The last part of a SMART goal is that it is Time-lined. The other four parts of the acronym establish what the goal is, how it's going to be measured and a rough idea of how it's going to be achieved. The final part of the acronym requires a time-frame, or a time-line, for the goal to be achieved in. The time-line can be as simple as a date the goal is preferably achieved by, to a detailed outlining of what steps towards the goal should be taken or achieved by certain points in time. By giving a goal a time-line, tracking progress becomes easier, because there is a clear end point and this also contributes to increased motivation.

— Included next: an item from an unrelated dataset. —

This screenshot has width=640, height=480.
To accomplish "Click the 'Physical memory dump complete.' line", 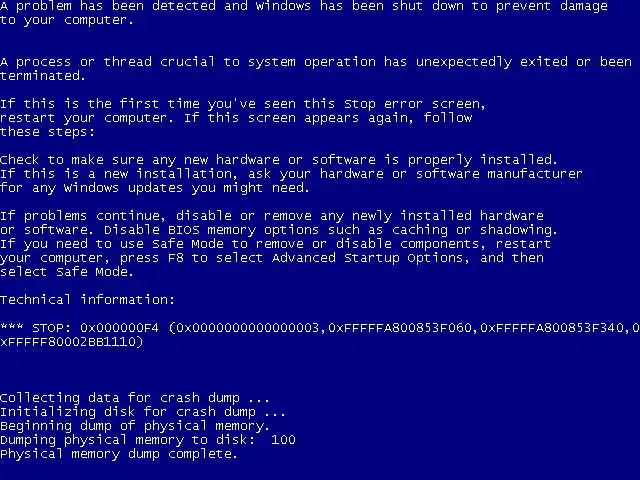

Other ways to be effective in achieving goals include building structure, reinforcing achievement, and setting micro-goals. Having a way of living that is generally well-structured and contains elements of routine means that when it comes to setting goals, there is already something in place that allows time to be allocated towards working on goals.

It is important to have positive rewards for achieving goals. For some, simply the knowledge that a goal has been achieved is enough, but for many something extra is beneficial. The simple thought of, “If I do this, then I get this,” is a major motivator for most people. For example, with reducing self-harming behaviours, it could be something like, “If I don't self-harm today, then I get to watch an episode of my favourite show.” The rewards are different for everybody, but it helps if they are tailored to the individual and ideally a reward should reflect the amount of effort put into achieving the goal. Providing positive rewards for achieving goals makes it easier to set new goals and work towards them.

If a goal seems too big, even though it has been defined as achievable and realistic, then setting micro-goals can be of benefit. Setting micro-goals involves taking a part of the goal, and breaking it down to its absolute minimum. For example, if the goal was to brush teeth for two minutes twice a day, and that seemed impossible, then it could be broken down to standing in front of the bathroom mirror for a minute twice a day. Simply by the process of knowing that something is being done towards the goal, the actual act of achieving the goal becomes simpler. With this example, it is quite possible that simply by being in the bathroom, near the mirror, the decision to brush teeth anyway – in very much an “oh well I'm here already” way – is likely to be made on at least half of the occasions, leading to an increase in both goal-directed behaviour, and actions that contribute to the achievement of the goal itself.

Having goals and things to work towards is an important part of people's lives. Sometimes it is hard to think of long-term goals to work towards, in which case it is a good idea to set smaller, short-term goals to still provide a feeling of purpose whilst trying to figure out what those bigger, long-term goals might be. Sometimes just the process of achieving a goal can let a person know if that sort of goal is important to them or not.

Goal-oriented behaviour is an innate part of being human. For a long time, the general goal of being human was to create more humans, whereas in the modern world, there is much more variety in the goals available to be worked towards and achieved. Not only is achieving goals incredibly fun and rewarding, but it can also increase your self-confidence as you become more aware of your abilities through accomplishing your goals.